Apparently the film’s title scared off all the American directors, who didn’t want to be associated with a film with such an absurd title. The US producers then decided to look in Europe for a director and contacted Paul Verhoeven, who also thought that the film was ”silly”. Yet his wife read the script and thought that it had a comic, dark cynical side to it, which her husband hadn’t noticed. She recommended that he read it again, he did and Robocop became his first US film.



More Trivia from Robocop
Set in the bright, desolate, empty urban wastelands of Detroit in the futuristic 1990’s, Robocop’s atmosphere is similar to Ridley Scott’s "Blade Runner", even though his majestic Sci-Fi film was constantly dark and wet, the same futuristic eerie emptiness permeates.

The film begins with a news broadcast, which shows that the city and indeed society has become a violent, anarchistic and pitiless place. Security for the city has been privatised, with the police now taking their orders from the heartless corporate "Omni Consumer Products" (OCP) Organisation.

Following the murder of a policeman, the OCP spokesman Dick Jones (Cox) comments on the 6 o’clock news, "That every policeman understands what comes with the terrority … if you can’t stand the heat then GET OUT of the kitchen!". This is his particularly ‘compassionate’ response!

Hence life down on the front line isn’t too good and the police are threatening to strike, the criminals are looting and the city is in disarray.



Dick Jones, vice president of OCP, a organization that reminds one of the "SkyNet Corporation" (The Terminator), with their investment in military hardware, space technology & enforcement robots, believes that he has found the answer to Detroit’s crime problem, with rocket launching, multi armed ED-209.

At it’s unveiling the tooled up droid short circuits and unloads about 5000 rounds into the body of one of Dick’s unfortunate fellow colleges. Unperturbed, Dick’s response to his chairman "The Old Man" (O’Herlihy) is that "it’s probably just a glitch"!

Young executive Bob Morton seizes the opportunity and informs the Old Man that he has been working on a technology which can combine the human nervous system with robotic technology to create the ultimate cop.

Down on the front line, it is evident that society in the future, has become genderless, with police men & women openly showering together at the station, with zero sexual undertones… heck, Officer Murphy even lets his female partner Lewis (Allen) drive!

The two officers chase a gang to a deserted industrial estate, where without any back up they pursue the gangsters into an empty warehouse.
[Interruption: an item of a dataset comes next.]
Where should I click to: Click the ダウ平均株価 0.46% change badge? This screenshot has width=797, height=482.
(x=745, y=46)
Officer Murphy is cornered by the risibly evil cackling drug gang and literally shot to pieces, in the most brutal fashion… "Need a hand!" (check out the uncut DVD for this horrifying scene in all it’s blood splattering glory).
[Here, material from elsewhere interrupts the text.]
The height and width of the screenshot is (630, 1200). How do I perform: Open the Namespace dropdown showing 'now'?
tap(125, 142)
The slaying of the officer gives Morton his framework in which to apply his OCP technology, as Murphy’s basic brain functions are still in ‘working order.’ His memory is supposedly blanked and the ‘dead’ Officer Murphy is transformed into Robocop.

Robocop is soon making his mark, taking on the crooks. An armed robber is thrown and bounced around a liquor store that he was robbing, two hapless rapists feel the force and then Robocop hilariously breaks up a hostage situation at the local town hall.
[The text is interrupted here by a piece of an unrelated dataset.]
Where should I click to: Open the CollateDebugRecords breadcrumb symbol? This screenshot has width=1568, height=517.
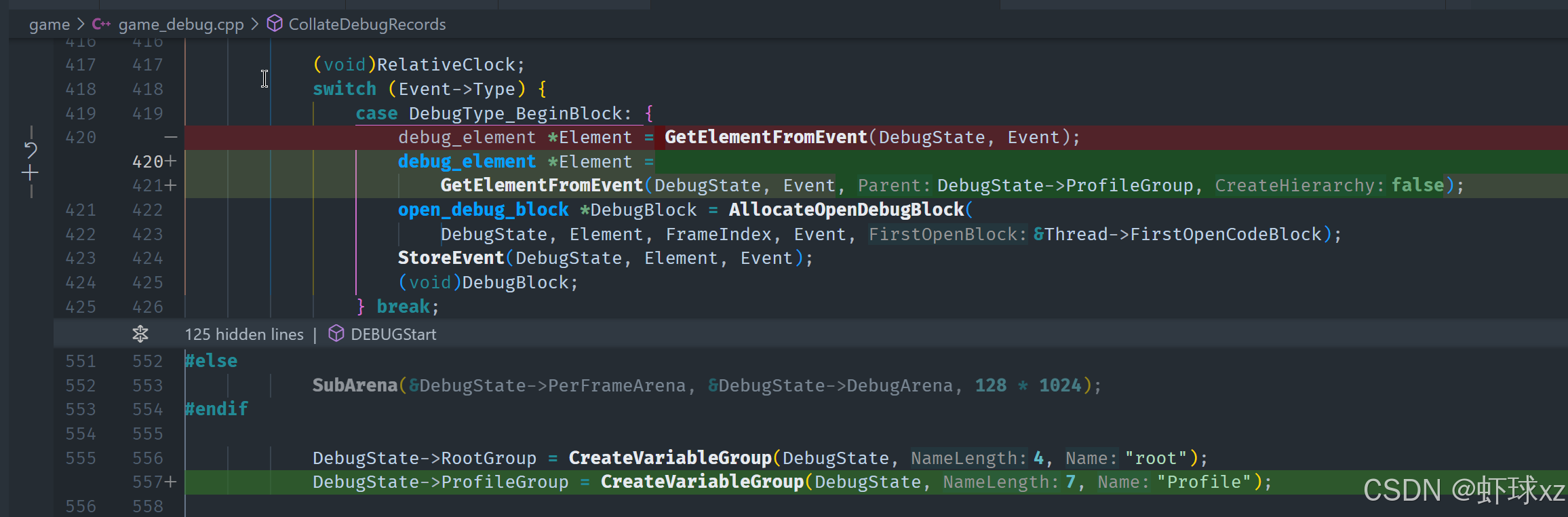367,24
He is the hero of crime fighting, but is soon haunted by flashbacks… do androids dream of electric sheep? Not Robocop, he recalls fragments of his murder, which in turn send him on a mission to find out who he was, in doing so he uncovers corruption at the very heart of OCP, which will lead him to confrontation with his makers...

Verdict?

Although Robocop undoubtedly draws influence from films like Blade Runner, Terminator, Predator & Frankenstein it is definitely a quite unique film in it’s own right. Its blend of humor, violence and cynical social comment on US manufacturing policy, consumerism and capitalism, means the film works on a variety of levels, appealing to a wide spectrum of film fans.

Notice any mistakes? Review

Strengths: Like Die Hard, Robocop is a backlash against corporatism movie, with the everyday man hitting back against ‘men in suits’.

Weaknesses? Sensitive cyborg with identity crises.